- **Work order**:
Repeat everything in the records from the line containing "Describe the element at coordinates (477, 114)" down to the end of the records, and leave the pictures out of your answer.

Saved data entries
BEGIN
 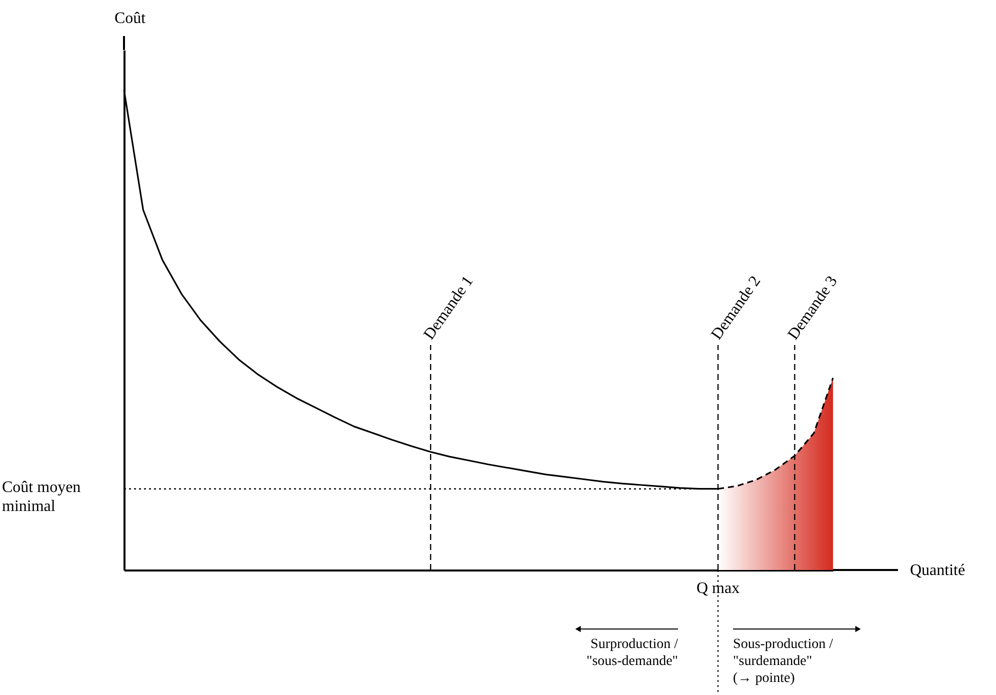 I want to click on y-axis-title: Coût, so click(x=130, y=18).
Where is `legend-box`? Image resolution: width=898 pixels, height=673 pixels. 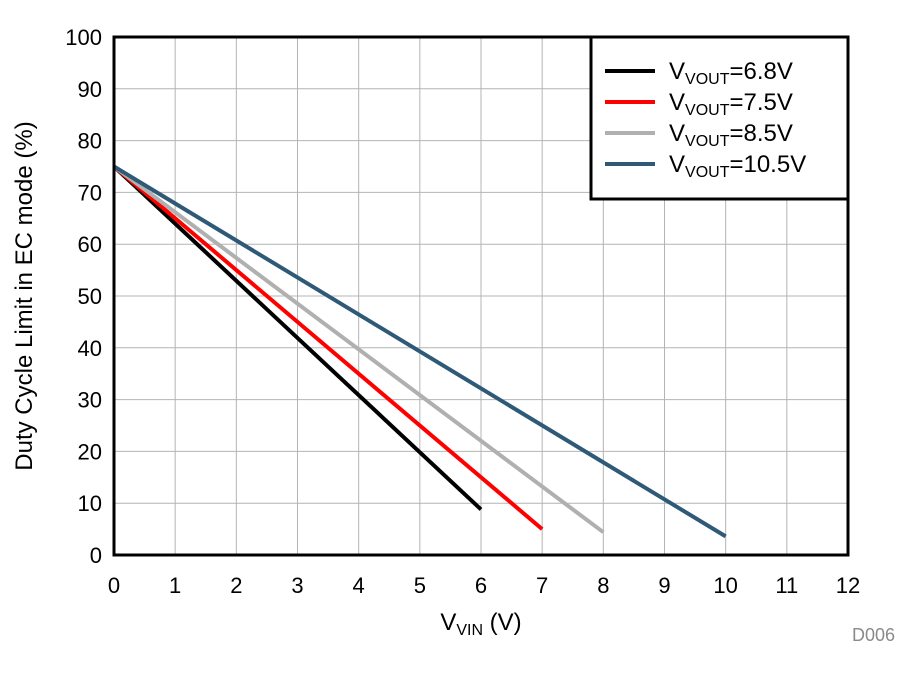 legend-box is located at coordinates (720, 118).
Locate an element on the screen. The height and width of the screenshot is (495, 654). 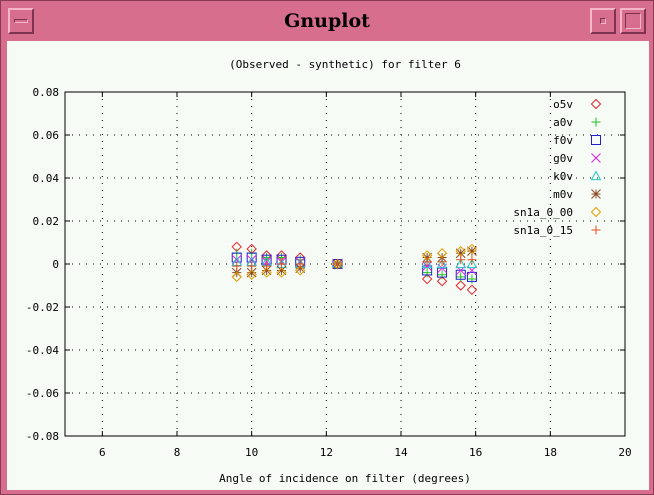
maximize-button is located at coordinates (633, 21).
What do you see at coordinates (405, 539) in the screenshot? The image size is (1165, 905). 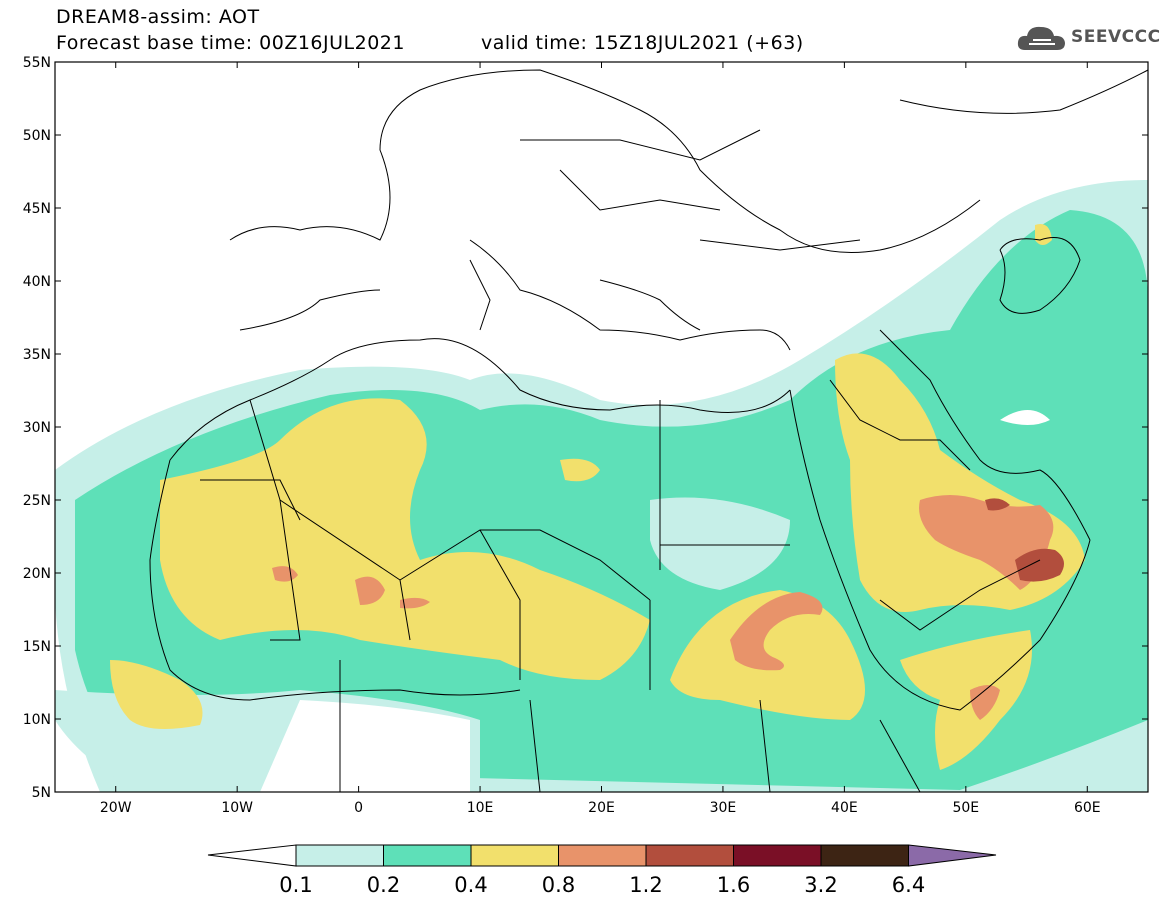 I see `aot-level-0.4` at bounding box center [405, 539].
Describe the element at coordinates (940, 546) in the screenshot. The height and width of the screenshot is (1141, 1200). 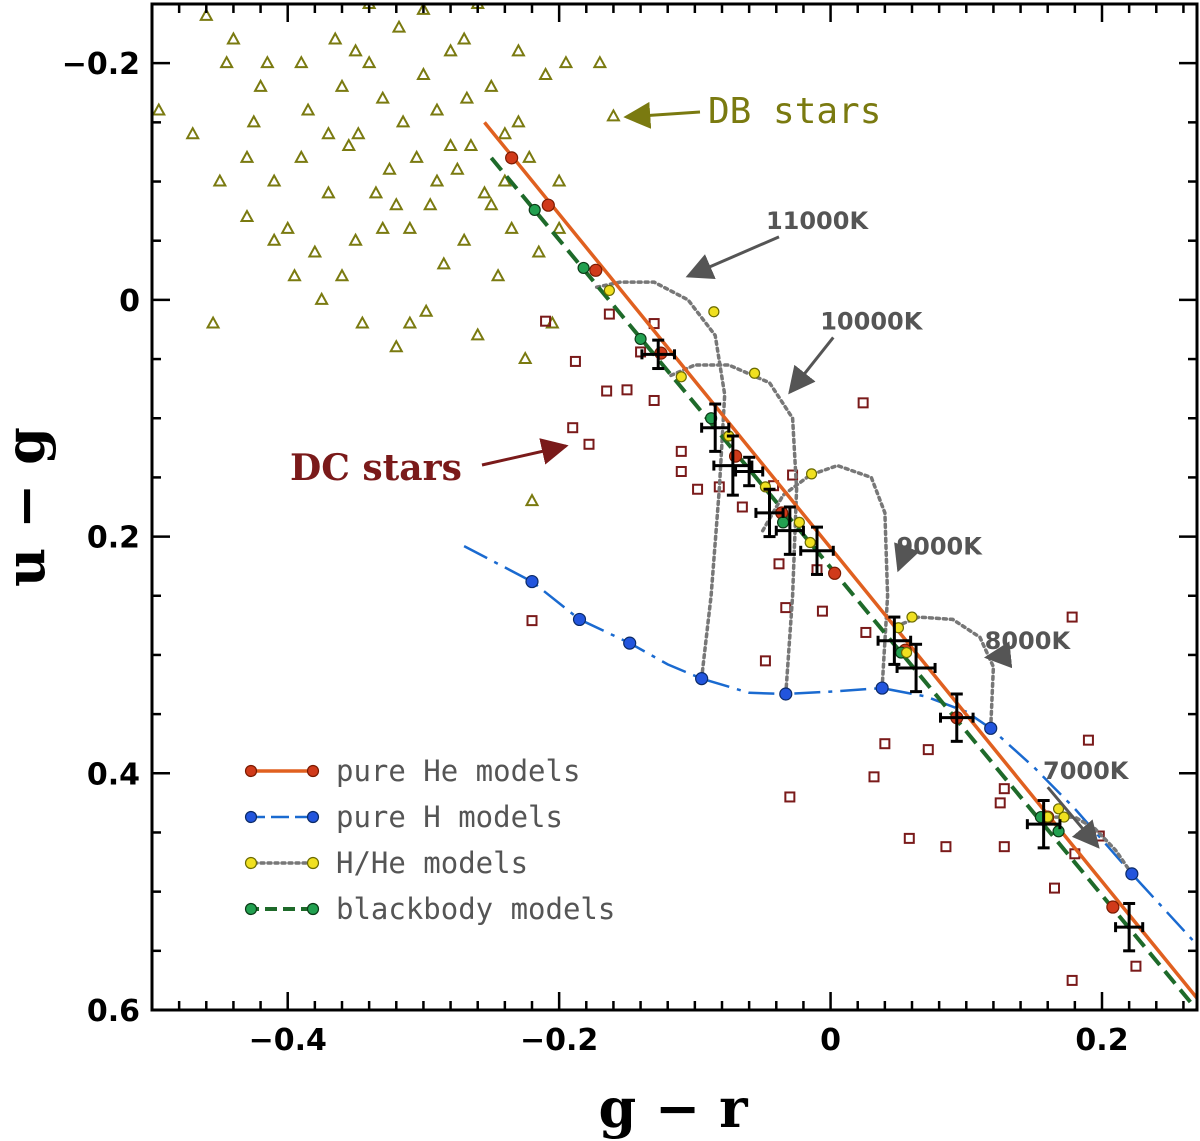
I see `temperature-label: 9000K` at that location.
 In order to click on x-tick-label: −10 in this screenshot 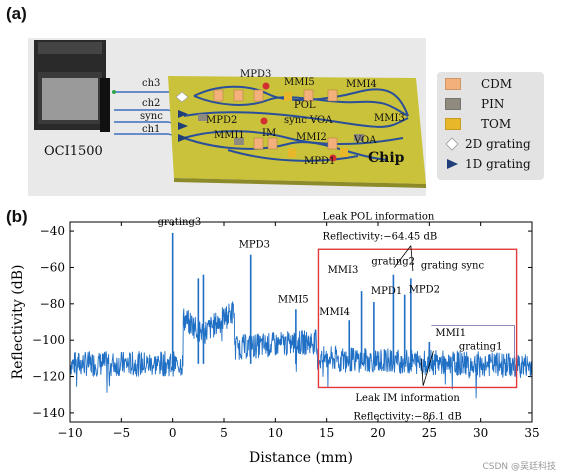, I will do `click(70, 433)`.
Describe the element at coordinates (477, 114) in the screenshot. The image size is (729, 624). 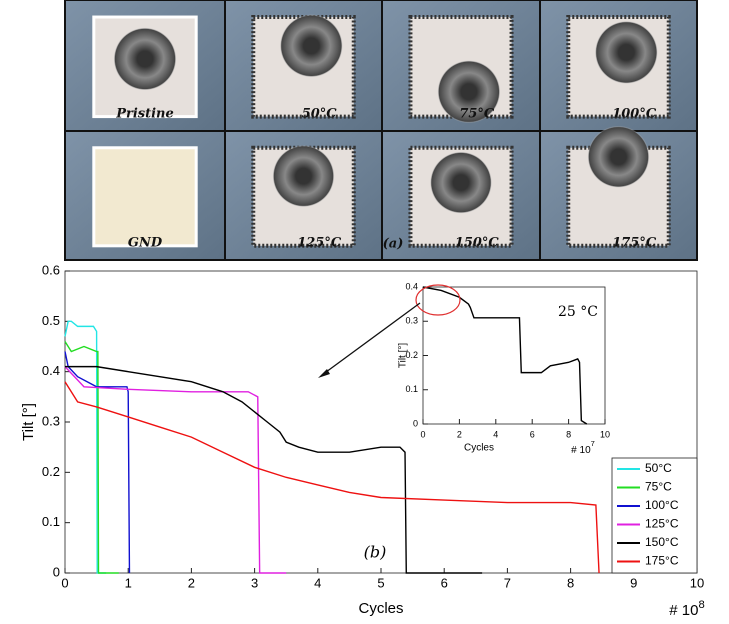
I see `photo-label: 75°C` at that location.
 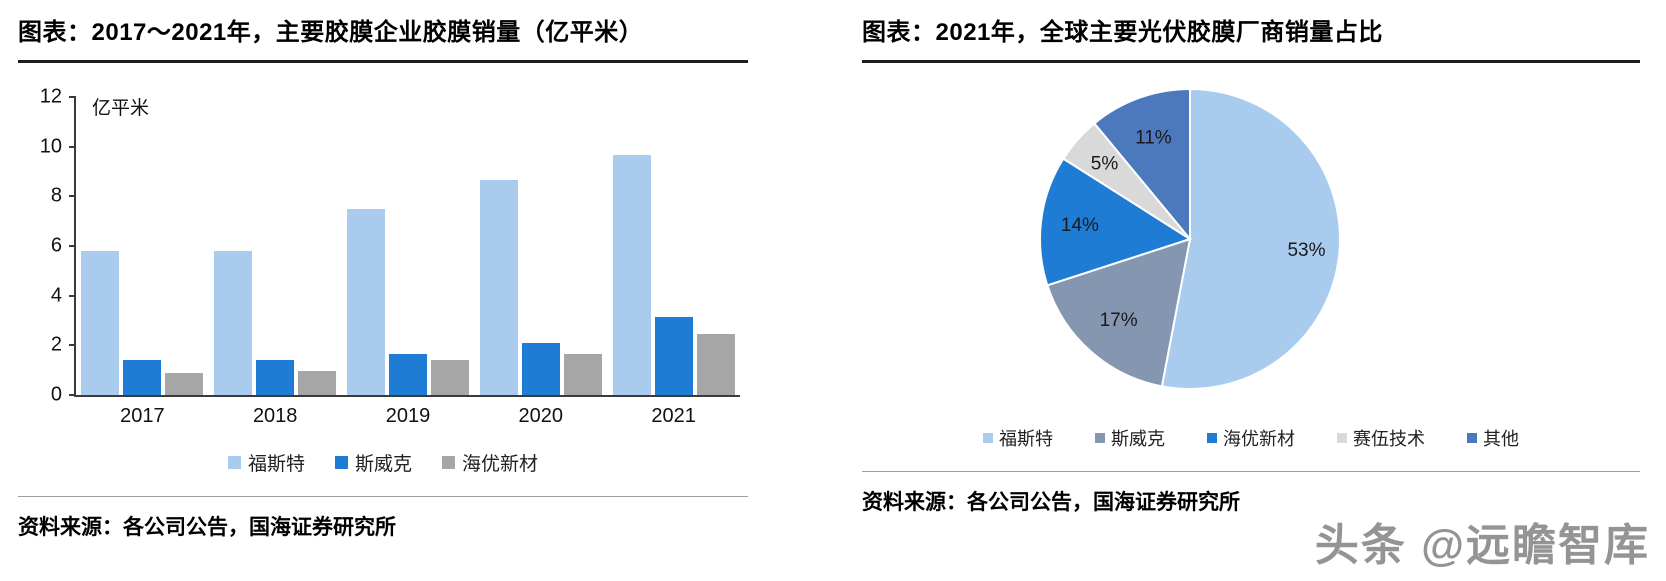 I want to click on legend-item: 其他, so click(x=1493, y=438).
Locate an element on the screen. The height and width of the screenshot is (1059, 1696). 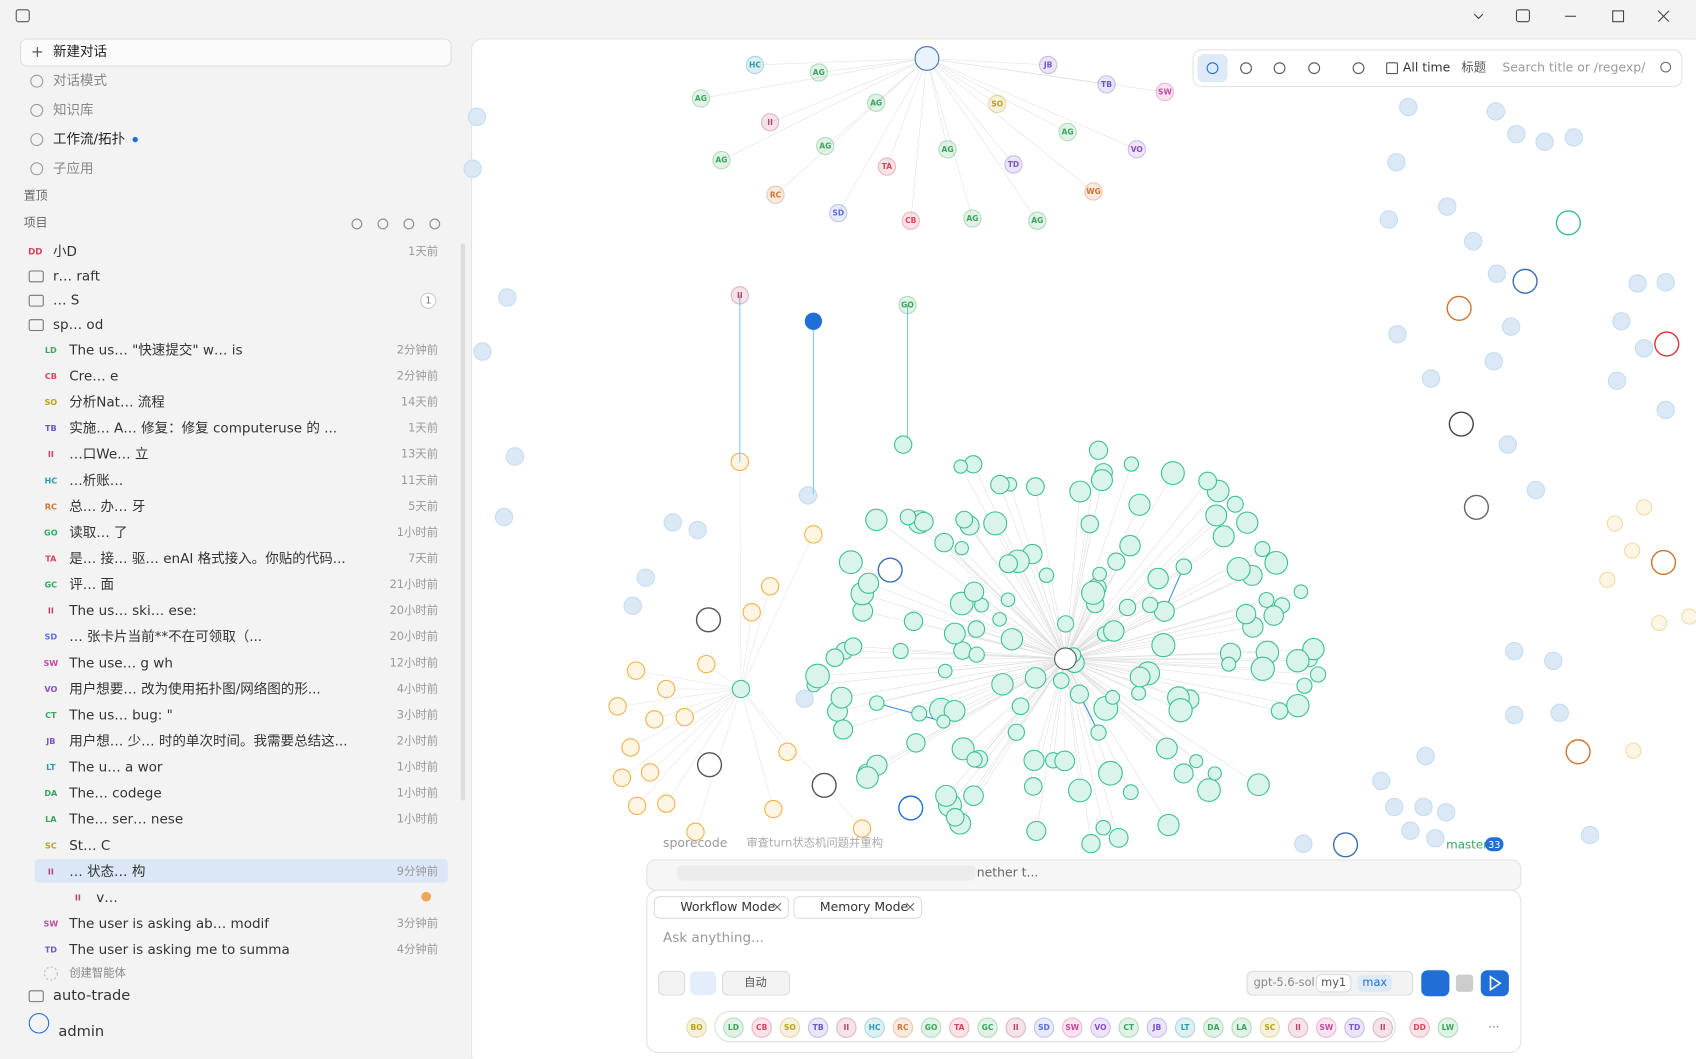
END
- **Response**:
Describe the element at coordinates (477, 114) in the screenshot. The image size is (729, 624). 
I see `photo-label: 75°C` at that location.
  I want to click on legend-item: 其他, so click(x=1493, y=438).
Locate an element on the screen. The height and width of the screenshot is (1059, 1696). 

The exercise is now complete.